■ **DOCUMENT TEXT**
Andrew Morgan says that the infrastructure is now in place to deliver on the Cardiff Capital Region City Deal.
The ink is now dry on the historic Cardiff Capital Region City Deal document signed by the ten local authority partners with ministers from the UK and Welsh Governments.
And three months on, significant progress has been made to ensure a strict but rigorous governance infrastructure is in place to deliver it.
The City Deal document outlines a programme of investment amounting to £1.2 billion that is anticipated to unlock significant economic growth across the Cardiff Capital Region (CCR).
Over its 20-year lifetime, it is hoped the City Deal will deliver as many as 25,000 new jobs, and £4 billion of private sector investment across the region.
The ten leaders of the local authorities in the CCR, the Secretary of State for Wales Stephen Crabb, the Chief Secretary to the Treasury, Greg Hands, and First Minister Carwyn Jones signed the City Deal document in a ceremony at Admiral’s head office in Cardiff.
It was important for us to hold such a momentous signing as this at the region’s only FTSE-100 listed company.
Admiral is a shining beacon of what can be achieved Wales, and we hope the City Deal can provide the opportunities as well create an environment and conditions that will enable many others to thrive and follow in such footsteps.
I also think it is important to stress that this City Deal is for the whole Cardiff Capital Region – and indeed, we would expect to see its benefits reach many other parts of Wales as well through an ‘economic ripple’.
Yes, of course, our capital city is a major economic driver for Wales: we can improve that even further, whilst ensuring the rest of the region benefits.
How? This is the largest-per-head City Deal in the UK to date, and will help boost economic growth by improving transport links, increasing skills, helping people into work and giving businesses the support they need to grow.
It will also establish strong governance across the region through a Cardiff Capital Region Cabinet. Through this, the ten local authority leaders will join up decision making, pool resources, and partner with business.
It includes:
- £1.2 billion investment in the Cardiff Capital Region’s infrastructure through a 20-year Investment Fund. A key priority for investment will be the delivery of the South East Wales Metro, including the Valley Lines Electrification programme.

■ **DATASET CONTENT**
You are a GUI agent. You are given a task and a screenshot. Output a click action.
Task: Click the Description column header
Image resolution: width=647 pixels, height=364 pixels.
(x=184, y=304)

■ **WRITTEN EXERCISE**
Transcribe the passage of the Cardiff Capital Region City Deal text from "Yes, of course, our" up to and including "need to grow.".

■ **ANSWER TO THIS PROBLEM**
Yes, of course, our capital city is a major economic driver for Wales: we can improve that even further, whilst ensuring the rest of the region benefits.
How? This is the largest-per-head City Deal in the UK to date, and will help boost economic growth by improving transport links, increasing skills, helping people into work and giving businesses the support they need to grow.